When he found out that there was a well-known bird migration point a short drive from his home, he couldn't keep away. Thanks to an encouraging mom, he didn't have to.
The staff at Braddock Bay Observatory told the boy that he might be able to band birds with them when he was a teenager.
"Little did they know I'd be hanging out there every day," Mr. Lanzone said, laughing. "So I actually started banding birds at a very young age."
That training led to ornithology jobs as an adult. He's counted some of the 5 million to 7 million hawks that migrate in the fall from the United States to Veracruz, Mexico, worked with a kind of shore bird called a red knot in a telemetry project in New Jersey, studied spotted owls in Mexico.
"I am entirely self-taught," Mr. Lanzone said. He eventually took a job at Penn State and began working on an undergraduate degree, with the intent of continuing into a Ph.D. program.

> EXERCISE SET:
**1)** In the bird-banding passage, what kind of shore bird did Mr. Lanzone work with in the New Jersey telemetry project?
**2)** Reproduce the bird-banding passage word for word between "That training led" and "owls in Mexico.", inclusive.

> MATERIAL:
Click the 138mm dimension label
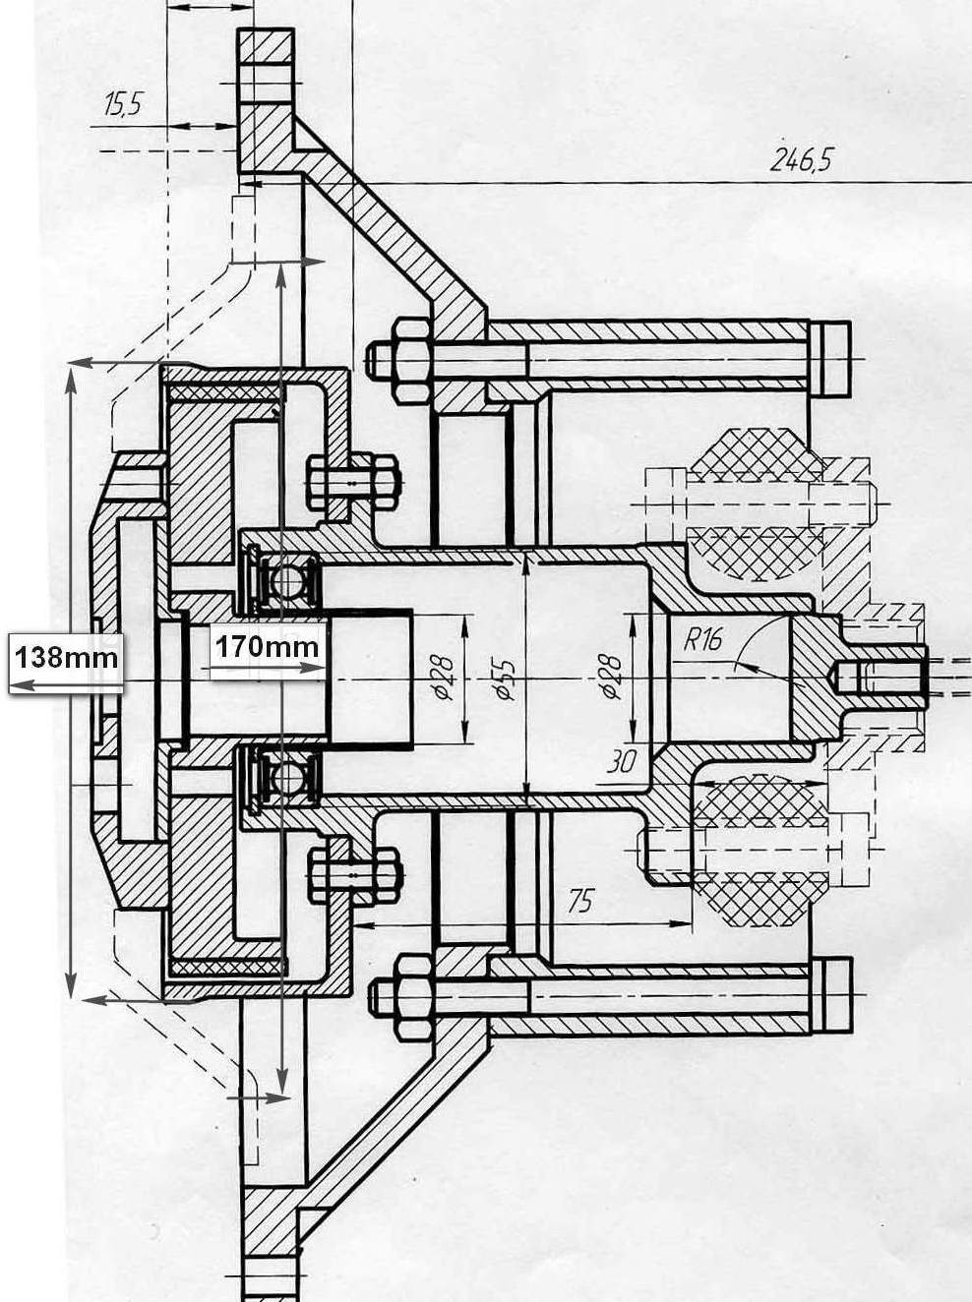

> FINAL ANSWERS:
**1)** A red knot.

**2)**
That training led to ornithology jobs as an adult. He's counted some of the 5 million to 7 million hawks that migrate in the fall from the United States to Veracruz, Mexico, worked with a kind of shore bird called a red knot in a telemetry project in New Jersey, studied spotted owls in Mexico.